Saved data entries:
# # #

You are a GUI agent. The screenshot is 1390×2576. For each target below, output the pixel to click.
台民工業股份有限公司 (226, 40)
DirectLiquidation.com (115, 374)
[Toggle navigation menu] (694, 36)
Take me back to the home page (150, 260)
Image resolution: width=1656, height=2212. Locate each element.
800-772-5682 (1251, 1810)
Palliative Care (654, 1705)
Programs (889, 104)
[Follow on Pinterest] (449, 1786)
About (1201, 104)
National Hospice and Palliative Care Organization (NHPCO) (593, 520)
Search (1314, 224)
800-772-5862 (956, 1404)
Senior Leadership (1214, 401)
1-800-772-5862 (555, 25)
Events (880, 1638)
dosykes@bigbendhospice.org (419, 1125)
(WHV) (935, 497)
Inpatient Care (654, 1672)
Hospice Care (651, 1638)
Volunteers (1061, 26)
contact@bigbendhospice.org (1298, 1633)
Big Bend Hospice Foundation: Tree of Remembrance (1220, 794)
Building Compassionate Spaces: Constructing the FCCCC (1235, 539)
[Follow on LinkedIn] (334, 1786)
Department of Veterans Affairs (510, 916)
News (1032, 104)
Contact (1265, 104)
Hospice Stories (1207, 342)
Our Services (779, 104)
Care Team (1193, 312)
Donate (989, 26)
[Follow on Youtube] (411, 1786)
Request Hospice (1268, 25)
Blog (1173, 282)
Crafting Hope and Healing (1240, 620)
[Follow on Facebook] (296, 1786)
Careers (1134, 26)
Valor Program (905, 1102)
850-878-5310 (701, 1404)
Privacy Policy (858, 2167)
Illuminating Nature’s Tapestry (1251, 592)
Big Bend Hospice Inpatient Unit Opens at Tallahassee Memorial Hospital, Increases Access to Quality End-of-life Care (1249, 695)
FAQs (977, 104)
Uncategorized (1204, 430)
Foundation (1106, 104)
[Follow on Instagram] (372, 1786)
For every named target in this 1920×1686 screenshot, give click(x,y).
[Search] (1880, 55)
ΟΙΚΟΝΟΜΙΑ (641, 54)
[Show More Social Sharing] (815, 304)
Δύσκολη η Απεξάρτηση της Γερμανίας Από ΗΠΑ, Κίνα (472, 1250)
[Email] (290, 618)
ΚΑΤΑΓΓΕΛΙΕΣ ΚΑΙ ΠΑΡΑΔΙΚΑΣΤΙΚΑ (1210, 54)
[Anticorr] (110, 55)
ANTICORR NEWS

# # #

### [Description of the task]
Repeat exactly the lines of the data from the first one through the line with "Request Hospice (1268, 25)", both of them included.

### [Your response]
You are a GUI agent. The screenshot is 1390×2576. For each target below, output the pixel to click.
台民工業股份有限公司 (226, 40)
DirectLiquidation.com (115, 374)
[Toggle navigation menu] (694, 36)
Take me back to the home page (150, 260)
Image resolution: width=1656, height=2212. Locate each element.
800-772-5682 (1251, 1810)
Palliative Care (654, 1705)
Programs (889, 104)
[Follow on Pinterest] (449, 1786)
About (1201, 104)
National Hospice and Palliative Care Organization (NHPCO) (593, 520)
Search (1314, 224)
800-772-5862 (956, 1404)
Senior Leadership (1214, 401)
1-800-772-5862 (555, 25)
Events (880, 1638)
dosykes@bigbendhospice.org (419, 1125)
(WHV) (935, 497)
Inpatient Care (654, 1672)
Hospice Care (651, 1638)
Volunteers (1061, 26)
contact@bigbendhospice.org (1298, 1633)
Big Bend Hospice Foundation: Tree of Remembrance (1220, 794)
Building Compassionate Spaces: Constructing the FCCCC (1235, 539)
[Follow on LinkedIn] (334, 1786)
Department of Veterans Affairs (510, 916)
News (1032, 104)
Contact (1265, 104)
Hospice Stories (1207, 342)
Our Services (779, 104)
Care Team (1193, 312)
Donate (989, 26)
[Follow on Youtube] (411, 1786)
Request Hospice (1268, 25)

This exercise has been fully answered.